La seconda parte dello studio ha riguardato il numero di sostanze potenzialmente dannose per le specie animali. In particolare la presenza di fitofarmaci considerati tossici per le api non ha subito variazioni significative nel corso dei sei anni di ricerca, al 2020 tra tutte le sostanze esaminate quelle considerate “altamente tossiche” per le api erano al 21%, il 3% “moderatamente tossiche” e il 76% a bassa tossicità.

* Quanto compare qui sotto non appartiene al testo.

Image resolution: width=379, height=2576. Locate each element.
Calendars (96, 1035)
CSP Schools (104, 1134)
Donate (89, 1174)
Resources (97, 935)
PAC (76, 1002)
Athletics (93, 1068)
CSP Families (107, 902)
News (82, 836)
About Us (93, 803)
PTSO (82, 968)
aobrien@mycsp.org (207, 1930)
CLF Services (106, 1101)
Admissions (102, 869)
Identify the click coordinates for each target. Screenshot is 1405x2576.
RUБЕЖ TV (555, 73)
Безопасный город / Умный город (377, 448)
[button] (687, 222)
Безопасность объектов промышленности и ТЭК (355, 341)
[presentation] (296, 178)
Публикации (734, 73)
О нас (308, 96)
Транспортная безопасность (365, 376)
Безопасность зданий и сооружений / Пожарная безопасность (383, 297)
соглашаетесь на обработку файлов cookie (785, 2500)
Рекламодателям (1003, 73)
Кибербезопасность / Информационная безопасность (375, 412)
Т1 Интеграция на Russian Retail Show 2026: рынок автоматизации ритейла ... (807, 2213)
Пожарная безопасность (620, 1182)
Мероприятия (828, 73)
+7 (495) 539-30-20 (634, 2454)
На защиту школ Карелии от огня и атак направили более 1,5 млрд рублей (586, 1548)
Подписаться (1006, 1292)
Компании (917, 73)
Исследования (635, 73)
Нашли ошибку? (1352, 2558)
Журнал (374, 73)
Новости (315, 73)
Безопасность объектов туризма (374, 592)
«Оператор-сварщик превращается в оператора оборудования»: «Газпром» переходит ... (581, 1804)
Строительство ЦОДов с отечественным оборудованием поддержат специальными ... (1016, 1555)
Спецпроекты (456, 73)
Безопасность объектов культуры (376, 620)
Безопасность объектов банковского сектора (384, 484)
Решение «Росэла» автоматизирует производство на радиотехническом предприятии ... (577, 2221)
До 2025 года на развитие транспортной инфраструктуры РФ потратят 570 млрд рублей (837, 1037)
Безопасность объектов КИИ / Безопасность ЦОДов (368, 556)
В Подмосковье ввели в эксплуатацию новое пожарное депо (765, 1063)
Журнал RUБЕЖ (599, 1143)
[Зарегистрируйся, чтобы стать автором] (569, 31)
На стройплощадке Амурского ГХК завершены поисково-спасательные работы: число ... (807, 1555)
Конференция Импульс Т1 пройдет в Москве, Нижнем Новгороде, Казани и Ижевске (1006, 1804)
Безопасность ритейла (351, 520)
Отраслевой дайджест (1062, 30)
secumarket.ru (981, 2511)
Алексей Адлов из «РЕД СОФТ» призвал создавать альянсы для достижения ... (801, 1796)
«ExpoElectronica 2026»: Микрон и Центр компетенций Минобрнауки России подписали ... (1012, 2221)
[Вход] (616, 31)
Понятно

I risultati arrivano dopo la pubblicazione, a fine settembre, da parte della Commissione europea di una proposta sull’uso sostenibile dei fitofarmaci (Sur), che fissa obiettivi di riduzione giuridicamente vincolanti per dimezzare l’uso dei pesticidi sintetici in tutti gli Stati membri entro il 2030, in particolare per quanto riguarda quelli noti per essere dannosi per la salute. La proposta mira anche a vietare l’uso dei pesticidi in tutte le aree considerate sensibili e utilizzate dal pubblico o di importanza ecologica e nel raggio di tre metri da esse. Tuttavia, Assomela, l’Associazione dei produttori di mele italiani, che rappresenta circa il 75% della produzione nazionale e il 20% di quella europea, ha dichiarato la sua contrarietà alla normativa nella sua presa di posizione ufficiale, inviata il 27 settembre 2022 alla Commissione europea. Secondo l’associazione di categoria la riduzione di pesticidi imposta dalla Ue danneggerebbe i produttori italiani ed europei. “L’attuale proposta rischia seriamente di provocare impatti devastanti sulla capacità produttiva europea e di mettere in pericolo la sostenibilità dell’intero sistema produttivo ortofrutticolo dell’Ue e la sicurezza alimentare del continente”, si legge nel comunicato stampa. Tuttavia le misure applicate dalla Provincia autonoma di Bolzano a partire dal 2014 per prevenire la contaminazione da pesticidi sono state ancora più restrittive rispetto alla direttiva Ue. Queste includono una zona cuscinetto di 30 metri quando i pesticidi con proprietà pericolose per la salute umana e l’ambiente sono utilizzati in prossimità di aree frequentate da bambini e dal pubblico in generale. Eppure, nonostante la severità delle norme applicate, ciò non è bastato a limitare l’esposizione della popolazione ai fitofarmaci utilizzati.